*** Opening Exercise materials ***
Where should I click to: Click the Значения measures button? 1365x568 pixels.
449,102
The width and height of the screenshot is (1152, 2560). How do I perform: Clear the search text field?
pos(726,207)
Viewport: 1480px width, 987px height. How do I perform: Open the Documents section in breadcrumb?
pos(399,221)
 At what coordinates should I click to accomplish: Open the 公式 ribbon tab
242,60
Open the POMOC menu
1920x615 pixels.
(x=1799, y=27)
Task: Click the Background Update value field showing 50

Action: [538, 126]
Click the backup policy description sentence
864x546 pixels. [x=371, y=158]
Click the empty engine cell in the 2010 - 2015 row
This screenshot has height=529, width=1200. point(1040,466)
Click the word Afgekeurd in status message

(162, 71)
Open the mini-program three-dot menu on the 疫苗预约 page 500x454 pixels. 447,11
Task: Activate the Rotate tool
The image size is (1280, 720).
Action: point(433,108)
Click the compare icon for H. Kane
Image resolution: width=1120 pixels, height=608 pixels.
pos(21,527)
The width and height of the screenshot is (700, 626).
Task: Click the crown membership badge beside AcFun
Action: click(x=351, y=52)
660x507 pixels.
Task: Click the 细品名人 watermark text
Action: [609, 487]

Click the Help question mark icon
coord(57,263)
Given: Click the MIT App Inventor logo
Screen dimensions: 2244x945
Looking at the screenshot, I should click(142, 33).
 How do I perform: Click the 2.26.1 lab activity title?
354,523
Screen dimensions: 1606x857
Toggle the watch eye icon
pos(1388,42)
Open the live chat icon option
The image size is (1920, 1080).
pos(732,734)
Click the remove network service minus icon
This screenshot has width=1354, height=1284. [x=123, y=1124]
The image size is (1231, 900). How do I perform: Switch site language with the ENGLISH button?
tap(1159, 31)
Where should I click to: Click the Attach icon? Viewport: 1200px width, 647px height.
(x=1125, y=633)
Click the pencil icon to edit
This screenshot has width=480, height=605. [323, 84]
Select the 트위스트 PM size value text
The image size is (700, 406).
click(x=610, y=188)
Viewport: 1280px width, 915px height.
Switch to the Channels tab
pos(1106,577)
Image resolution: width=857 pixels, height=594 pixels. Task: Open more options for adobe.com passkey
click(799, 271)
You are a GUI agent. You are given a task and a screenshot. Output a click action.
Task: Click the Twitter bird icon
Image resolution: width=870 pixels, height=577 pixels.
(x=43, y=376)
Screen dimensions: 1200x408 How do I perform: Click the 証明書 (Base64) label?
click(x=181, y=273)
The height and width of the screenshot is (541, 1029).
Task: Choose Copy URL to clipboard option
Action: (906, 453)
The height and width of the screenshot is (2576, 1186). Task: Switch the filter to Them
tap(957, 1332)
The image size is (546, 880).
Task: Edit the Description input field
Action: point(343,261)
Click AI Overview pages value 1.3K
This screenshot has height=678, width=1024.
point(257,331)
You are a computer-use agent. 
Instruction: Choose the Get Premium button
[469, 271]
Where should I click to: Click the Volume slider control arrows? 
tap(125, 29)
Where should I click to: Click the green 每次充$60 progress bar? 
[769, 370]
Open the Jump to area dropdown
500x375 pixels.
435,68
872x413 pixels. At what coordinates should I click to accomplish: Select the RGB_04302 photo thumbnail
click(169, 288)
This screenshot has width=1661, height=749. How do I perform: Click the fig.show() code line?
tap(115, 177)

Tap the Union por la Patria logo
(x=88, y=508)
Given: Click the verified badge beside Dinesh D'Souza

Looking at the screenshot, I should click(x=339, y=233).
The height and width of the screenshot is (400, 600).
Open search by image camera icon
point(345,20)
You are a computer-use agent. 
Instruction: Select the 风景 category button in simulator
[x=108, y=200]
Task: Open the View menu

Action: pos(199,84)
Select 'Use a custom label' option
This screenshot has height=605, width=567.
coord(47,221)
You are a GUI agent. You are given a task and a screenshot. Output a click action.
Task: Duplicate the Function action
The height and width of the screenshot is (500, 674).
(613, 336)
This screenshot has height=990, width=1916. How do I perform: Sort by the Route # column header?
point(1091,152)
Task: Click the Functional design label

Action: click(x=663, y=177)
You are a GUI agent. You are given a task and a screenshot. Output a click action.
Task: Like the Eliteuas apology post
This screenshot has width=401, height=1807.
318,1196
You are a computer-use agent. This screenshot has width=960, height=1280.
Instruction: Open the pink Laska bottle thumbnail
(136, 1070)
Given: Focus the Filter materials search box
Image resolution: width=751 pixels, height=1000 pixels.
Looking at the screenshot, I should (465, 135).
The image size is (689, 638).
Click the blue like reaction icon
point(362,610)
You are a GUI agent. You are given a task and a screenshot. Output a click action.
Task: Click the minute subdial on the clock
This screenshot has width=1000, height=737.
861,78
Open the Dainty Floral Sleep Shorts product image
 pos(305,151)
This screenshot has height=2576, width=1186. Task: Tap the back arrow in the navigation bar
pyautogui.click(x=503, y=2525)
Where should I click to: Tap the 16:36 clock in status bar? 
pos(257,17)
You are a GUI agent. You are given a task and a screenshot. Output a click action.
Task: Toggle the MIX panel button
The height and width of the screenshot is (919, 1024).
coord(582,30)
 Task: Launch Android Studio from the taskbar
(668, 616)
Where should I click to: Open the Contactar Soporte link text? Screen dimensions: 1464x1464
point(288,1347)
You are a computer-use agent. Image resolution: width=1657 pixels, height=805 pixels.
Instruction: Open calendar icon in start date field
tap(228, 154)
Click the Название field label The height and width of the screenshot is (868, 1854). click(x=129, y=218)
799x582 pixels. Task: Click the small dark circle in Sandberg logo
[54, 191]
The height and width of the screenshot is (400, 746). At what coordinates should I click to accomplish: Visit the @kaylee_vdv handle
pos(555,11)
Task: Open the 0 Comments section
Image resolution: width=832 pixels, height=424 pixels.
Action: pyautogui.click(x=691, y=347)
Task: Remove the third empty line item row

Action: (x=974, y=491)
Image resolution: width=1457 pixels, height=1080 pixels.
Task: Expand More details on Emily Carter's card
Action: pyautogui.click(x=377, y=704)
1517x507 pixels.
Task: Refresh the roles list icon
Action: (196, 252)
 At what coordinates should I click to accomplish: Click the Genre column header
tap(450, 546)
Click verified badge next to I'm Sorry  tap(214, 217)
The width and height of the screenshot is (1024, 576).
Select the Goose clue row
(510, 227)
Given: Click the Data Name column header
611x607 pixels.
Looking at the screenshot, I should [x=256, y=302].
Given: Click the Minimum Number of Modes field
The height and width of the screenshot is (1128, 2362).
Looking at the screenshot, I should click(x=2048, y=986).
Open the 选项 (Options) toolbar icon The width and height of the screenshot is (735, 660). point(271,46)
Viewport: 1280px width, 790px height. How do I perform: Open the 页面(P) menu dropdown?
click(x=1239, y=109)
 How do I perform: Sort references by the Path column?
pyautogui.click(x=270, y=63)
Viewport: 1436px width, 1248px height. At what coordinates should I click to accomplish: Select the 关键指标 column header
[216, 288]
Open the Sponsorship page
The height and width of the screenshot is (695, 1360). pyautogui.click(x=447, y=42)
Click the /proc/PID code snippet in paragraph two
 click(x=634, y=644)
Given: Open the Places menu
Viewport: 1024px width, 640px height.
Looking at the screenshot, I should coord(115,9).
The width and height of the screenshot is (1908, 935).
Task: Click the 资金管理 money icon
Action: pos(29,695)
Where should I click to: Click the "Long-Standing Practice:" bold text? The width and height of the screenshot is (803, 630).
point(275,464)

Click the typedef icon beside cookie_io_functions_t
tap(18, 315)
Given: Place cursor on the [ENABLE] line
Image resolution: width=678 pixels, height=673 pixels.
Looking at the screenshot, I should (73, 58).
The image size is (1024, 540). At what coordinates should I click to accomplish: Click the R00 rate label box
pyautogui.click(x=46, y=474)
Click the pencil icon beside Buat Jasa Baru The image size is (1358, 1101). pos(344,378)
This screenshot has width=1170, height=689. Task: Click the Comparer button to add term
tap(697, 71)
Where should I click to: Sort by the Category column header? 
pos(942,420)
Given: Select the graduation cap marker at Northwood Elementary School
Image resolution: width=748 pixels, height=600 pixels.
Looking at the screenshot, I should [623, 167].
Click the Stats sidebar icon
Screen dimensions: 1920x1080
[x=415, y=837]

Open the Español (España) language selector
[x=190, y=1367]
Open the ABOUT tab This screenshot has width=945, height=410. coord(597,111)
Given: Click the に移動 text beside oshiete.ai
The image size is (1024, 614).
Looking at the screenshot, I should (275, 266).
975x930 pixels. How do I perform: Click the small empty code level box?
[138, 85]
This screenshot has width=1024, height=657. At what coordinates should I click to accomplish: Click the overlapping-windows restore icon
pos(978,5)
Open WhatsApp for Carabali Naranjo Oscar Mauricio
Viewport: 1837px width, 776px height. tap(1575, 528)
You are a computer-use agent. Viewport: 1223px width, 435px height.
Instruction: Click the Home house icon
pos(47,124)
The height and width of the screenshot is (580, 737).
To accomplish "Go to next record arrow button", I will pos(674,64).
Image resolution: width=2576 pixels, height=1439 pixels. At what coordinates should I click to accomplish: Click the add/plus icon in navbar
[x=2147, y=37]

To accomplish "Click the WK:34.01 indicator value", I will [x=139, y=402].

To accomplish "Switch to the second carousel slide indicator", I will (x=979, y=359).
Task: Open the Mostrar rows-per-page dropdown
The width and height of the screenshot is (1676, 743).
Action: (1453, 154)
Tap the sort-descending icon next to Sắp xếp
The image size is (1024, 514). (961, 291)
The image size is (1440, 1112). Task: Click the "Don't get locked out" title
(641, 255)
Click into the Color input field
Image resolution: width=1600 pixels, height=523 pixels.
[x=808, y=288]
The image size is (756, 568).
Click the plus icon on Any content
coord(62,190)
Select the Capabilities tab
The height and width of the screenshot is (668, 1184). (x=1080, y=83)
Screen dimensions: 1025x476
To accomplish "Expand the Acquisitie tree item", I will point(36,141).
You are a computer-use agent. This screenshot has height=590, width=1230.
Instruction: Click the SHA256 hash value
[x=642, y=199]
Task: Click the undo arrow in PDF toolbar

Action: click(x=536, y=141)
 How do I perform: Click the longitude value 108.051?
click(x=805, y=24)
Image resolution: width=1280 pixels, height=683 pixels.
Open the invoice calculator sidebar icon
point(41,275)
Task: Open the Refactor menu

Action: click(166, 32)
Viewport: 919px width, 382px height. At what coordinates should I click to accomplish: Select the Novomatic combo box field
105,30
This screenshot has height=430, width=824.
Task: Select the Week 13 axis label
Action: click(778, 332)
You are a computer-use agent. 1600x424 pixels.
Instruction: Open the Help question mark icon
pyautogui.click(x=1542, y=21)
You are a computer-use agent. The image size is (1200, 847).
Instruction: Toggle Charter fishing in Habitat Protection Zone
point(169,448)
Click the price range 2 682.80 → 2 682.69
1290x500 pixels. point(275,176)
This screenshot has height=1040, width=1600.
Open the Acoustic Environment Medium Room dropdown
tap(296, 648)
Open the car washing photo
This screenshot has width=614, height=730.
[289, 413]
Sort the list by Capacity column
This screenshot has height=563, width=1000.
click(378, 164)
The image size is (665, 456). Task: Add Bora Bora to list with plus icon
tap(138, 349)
*** Closing Exercise materials ***
** Exercise instructions **
The required output is an exact retyping of the lines from the one that contains "Task: Click the undo arrow in PDF toolbar" through the last line of the material above.

** Output for this exercise **
Task: Click the undo arrow in PDF toolbar

Action: click(x=536, y=141)
 How do I perform: Click the longitude value 108.051?
click(x=805, y=24)
Image resolution: width=1280 pixels, height=683 pixels.
Open the invoice calculator sidebar icon
point(41,275)
Task: Open the Refactor menu

Action: click(166, 32)
Viewport: 919px width, 382px height. At what coordinates should I click to accomplish: Select the Novomatic combo box field
105,30
This screenshot has height=430, width=824.
Task: Select the Week 13 axis label
Action: click(778, 332)
You are a computer-use agent. 1600x424 pixels.
Instruction: Open the Help question mark icon
pyautogui.click(x=1542, y=21)
You are a computer-use agent. The image size is (1200, 847).
Instruction: Toggle Charter fishing in Habitat Protection Zone
point(169,448)
Click the price range 2 682.80 → 2 682.69
1290x500 pixels. point(275,176)
This screenshot has height=1040, width=1600.
Open the Acoustic Environment Medium Room dropdown
tap(296, 648)
Open the car washing photo
This screenshot has width=614, height=730.
[289, 413]
Sort the list by Capacity column
This screenshot has height=563, width=1000.
click(378, 164)
The image size is (665, 456). Task: Add Bora Bora to list with plus icon
tap(138, 349)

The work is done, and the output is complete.